Puis j’entrai dans l’immense usine, à partir de ce moment-là, je fus seul…enfin c’était ce que je pensais. Je continuais mon émission insouciamment : « Ici Jean ; votre animateur favori, à présent je suis dans l’usine à côté des modèles qui sont tous plus incroyables que les autres… Sauf celle-là : Betty en deuil ? Qui voudrait acheter cette poupée ? Elle est triste et mignonne à la fois. », je remarquais alors que la poupée était allongée sur le sol : « bon et bien je vais la ramasser ».

 Quand j’eu ramassé le jouet, je vis que derrière celui-ci se trouvait un grand rideau rouge et poussiéreux, intrigué, je l’ouvris, j’aperçu une immense porte blindée… Il y avait des inscriptions sur la porte : « Nouveau prototype en cours ! Accès restreint aux personnes autorisées ». 

Cette porte n’était pas mentionnée dans le contrat que j’ai signé, « je peux donc entrer ! ». J’ouvris la porte et vis… « Une poupée Betty ! » tous ces avertissements pour si peu… je trouvais ça étrange, elle avait l’air normale. Je la mis à ma main et soudain une alarme retentit, cela ne m’inquiétais pas ; puis après avoir présentée la marionnette devant la caméra j’essayais de l’enlever mais elle refusait de s’enlever, dans un mouvement brusque j’ai appuier sur sa tête par mégarde, puis j’entendis : « Eh tu as bien raté ton coup toi ! ». 

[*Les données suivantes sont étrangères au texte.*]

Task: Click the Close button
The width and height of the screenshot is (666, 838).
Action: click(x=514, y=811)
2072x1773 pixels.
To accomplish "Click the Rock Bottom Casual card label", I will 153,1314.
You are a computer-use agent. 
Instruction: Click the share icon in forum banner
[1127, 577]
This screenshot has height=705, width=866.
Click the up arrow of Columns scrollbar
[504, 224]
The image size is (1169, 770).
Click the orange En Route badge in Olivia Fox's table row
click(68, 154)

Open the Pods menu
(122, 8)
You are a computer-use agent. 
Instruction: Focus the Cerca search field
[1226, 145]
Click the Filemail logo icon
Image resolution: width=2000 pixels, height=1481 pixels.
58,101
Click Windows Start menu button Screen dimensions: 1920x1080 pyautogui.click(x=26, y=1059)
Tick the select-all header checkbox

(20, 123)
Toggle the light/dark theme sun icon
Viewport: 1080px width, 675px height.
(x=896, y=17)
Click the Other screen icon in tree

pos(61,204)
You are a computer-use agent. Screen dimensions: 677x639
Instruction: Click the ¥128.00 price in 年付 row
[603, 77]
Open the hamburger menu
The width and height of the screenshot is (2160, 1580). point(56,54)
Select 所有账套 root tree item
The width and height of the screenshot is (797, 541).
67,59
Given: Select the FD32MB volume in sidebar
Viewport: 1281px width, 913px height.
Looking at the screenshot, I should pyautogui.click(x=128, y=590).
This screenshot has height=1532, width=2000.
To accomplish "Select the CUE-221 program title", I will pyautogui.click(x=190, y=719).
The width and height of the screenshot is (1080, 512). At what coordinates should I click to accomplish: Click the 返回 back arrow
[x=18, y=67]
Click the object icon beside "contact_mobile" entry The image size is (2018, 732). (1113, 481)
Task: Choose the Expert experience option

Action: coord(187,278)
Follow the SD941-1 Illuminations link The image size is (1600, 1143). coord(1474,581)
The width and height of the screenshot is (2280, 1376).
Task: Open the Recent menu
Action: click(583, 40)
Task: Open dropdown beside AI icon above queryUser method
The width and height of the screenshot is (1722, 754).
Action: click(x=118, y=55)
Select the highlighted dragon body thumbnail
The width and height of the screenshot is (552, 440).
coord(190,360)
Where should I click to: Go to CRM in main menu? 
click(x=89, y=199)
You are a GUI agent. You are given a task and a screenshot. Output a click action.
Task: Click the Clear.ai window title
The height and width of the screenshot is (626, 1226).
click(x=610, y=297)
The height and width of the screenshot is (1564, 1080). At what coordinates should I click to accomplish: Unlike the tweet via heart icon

Pris de panique je poussais un cri digne d’un enfant, la poupée n’eu aucune réaction. Je dis alors à la caméra : « vous avez peur que quelqu’un ou quelque chose soit maléfique ? Eh bien faites comme moi et poussez un grand cri, si la chose ne réagit pas c’est qu’elle est tout à fait normale, autrement… Bref, voyez-vous je n’ai pas eu peur je faisais juste un test !» dis-je moyennement serein. Je ne savais plus quoi faire, alors j’appuyais sur la tête de la poupée pour lui faire répéter la phrase encore et encore… Au bout d’un moment au lieu de la même phrase la poupée me dit : « Bon tu arrêtes ! tu m’énerve là !».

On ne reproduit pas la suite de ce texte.